Hacker News new | ask | show | jobs
by usaphp 4655 days ago
Here is my analogy:

1. You just finished your workout and went to a locker room at your gym (he went to a public website)

2. You opened up your own locker and took your stuff from it (checked his account)

3. You found out that very few people are using locks in the gym locker room (figured the account id in url )

4. You know that it is not your belongings in other people lockers, but they are not locked just because people are just lazy or don't want to spend money on the lock (he knew that those accounts do not belong to him, and were accidentally not locked by by at&t)

5. You decided if those lockers are not locked - that means that clothes inside of those lockers are public property and you can easily borrow them (tried to browser to other urls and get private account info)

6. You go ahead and try opening every single locker in a room and put all the belongings you find in opened lockers on ebay to make profit and sell it, BEFORE letting know the owners or the gym that those belongings are not locked. (sold private data to somebody)

I think thats not legal behavior, as long as you understand that the property you are taking is not yours - you are making a crime by taking it (stealing)

4 comments

Your analogy starts to break down somewhere around point 3 or 4. It's not that few people use a lock on their locker. A closer analogy would be that the gym installed an electronic lock on each locker, but didn't actually make sure they worked.

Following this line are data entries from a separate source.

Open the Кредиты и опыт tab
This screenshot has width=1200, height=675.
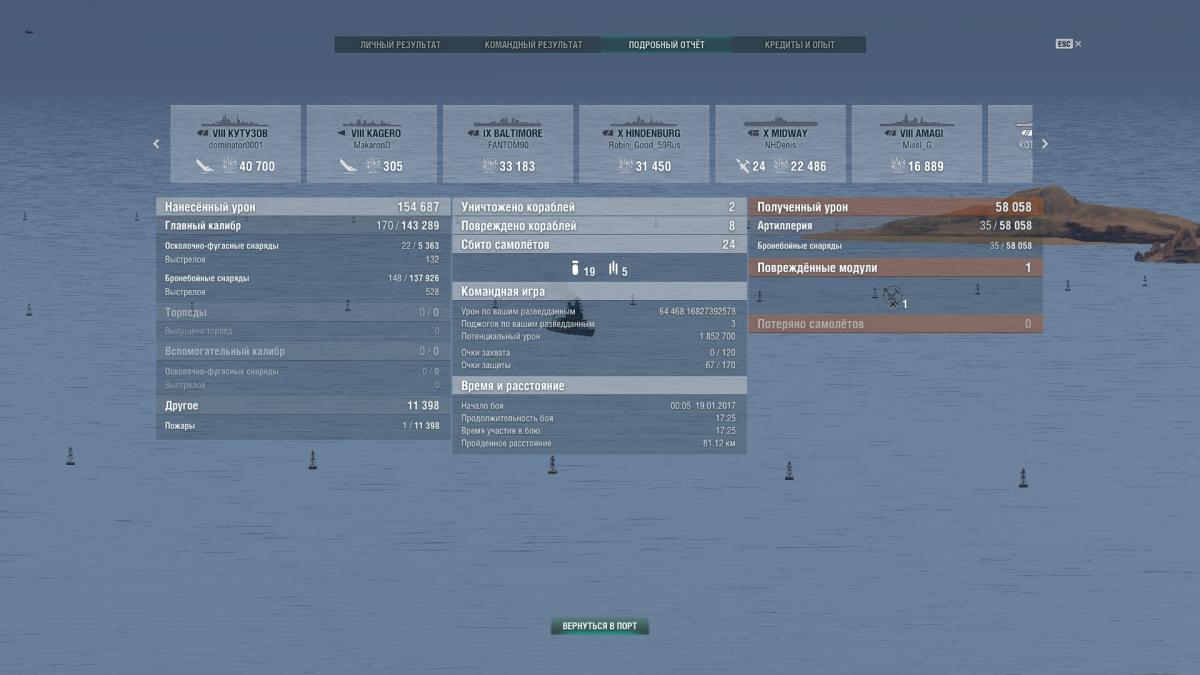(799, 45)
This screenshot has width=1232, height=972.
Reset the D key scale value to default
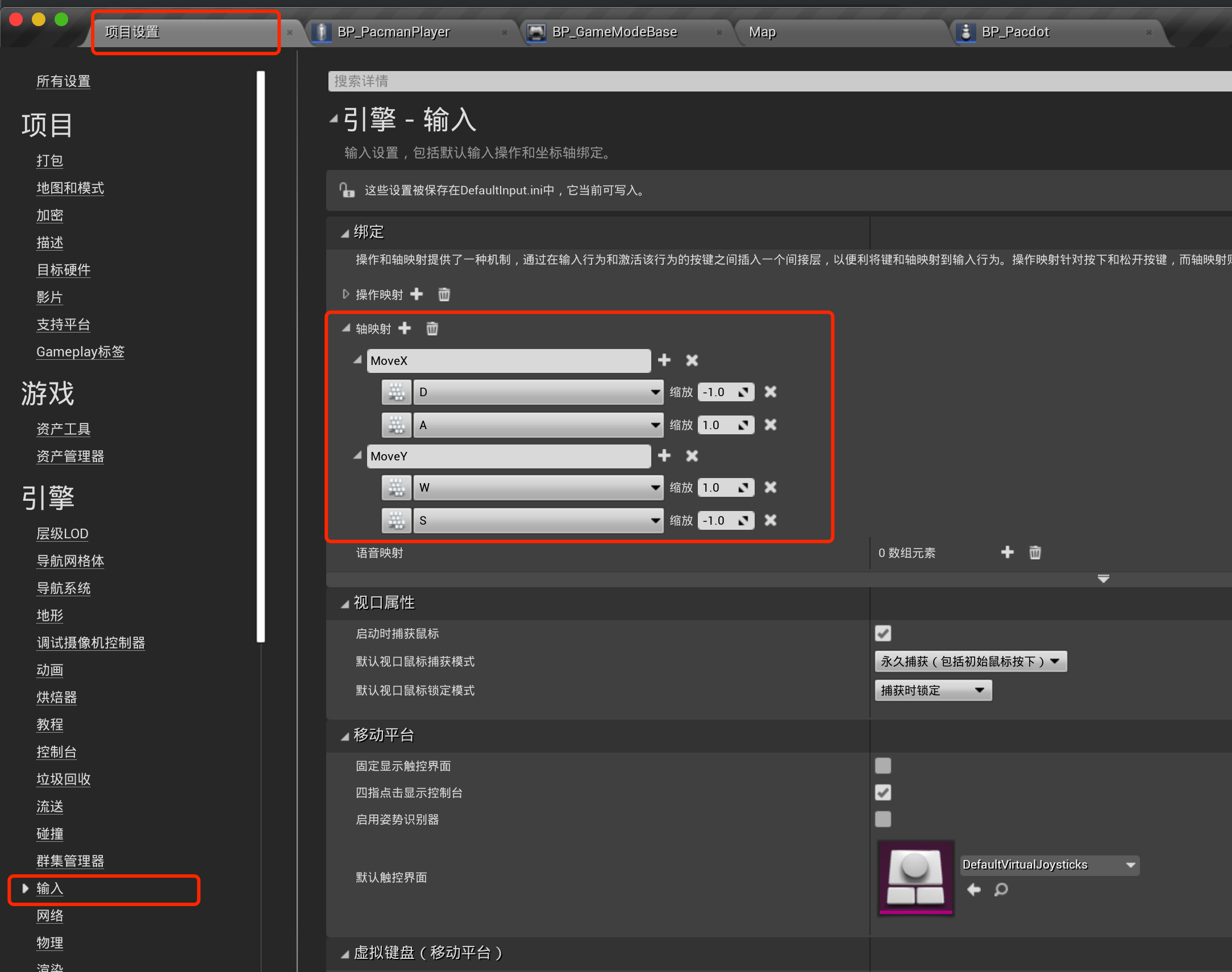[x=743, y=392]
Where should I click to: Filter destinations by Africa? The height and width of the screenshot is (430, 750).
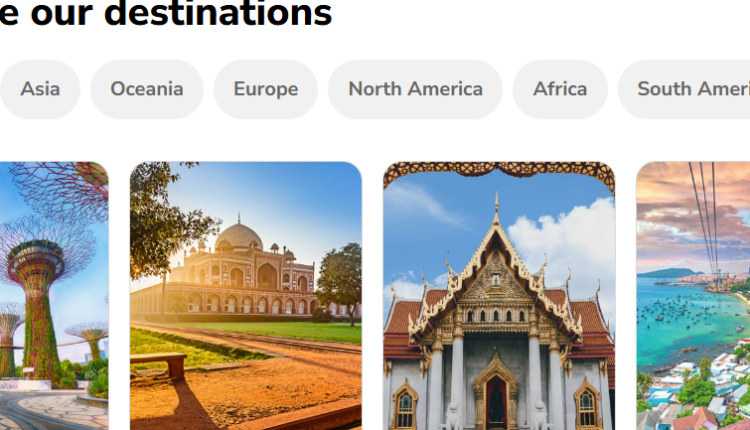pos(560,89)
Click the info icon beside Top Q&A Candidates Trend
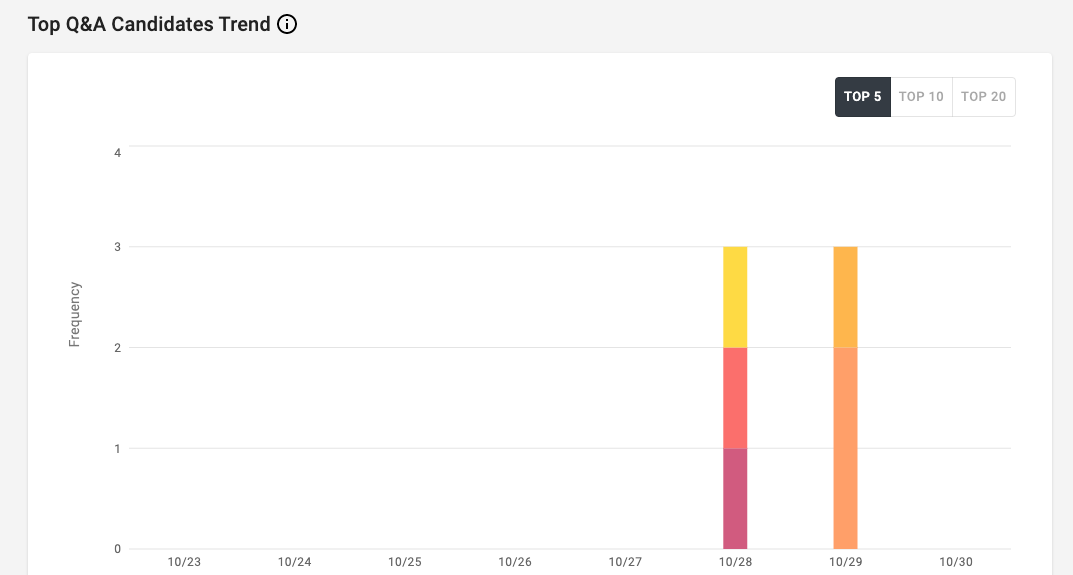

It also wildly disconnects around point 6. You make it sound like he stole everything that the users had in the accounts. In reality, he just copied their info. He didn't give himself anything from their accounts, like transferring credits to give himself free cable or something like that. Instead of stealing everything and selling it on eBay, it was more like him going through people's lockers, taking a picture of what they have inside, and then selling the pictures.

I reject that analogy pretty hard. Account ID is basically locker number. It's not a password/lock.
It's more like you meticulously wrote down the contents of the lockers without taking anything at all and then sold the information about what types of clothes people at your gym wear to a marketing firm.
How about replacing step three with "You notice that all the lockers have glass tops" and following that with a story about taking photographs?
Why would we want an analogy that more accurately reflects the reality of the situation? We're trying to justify this, not let him out on appeal.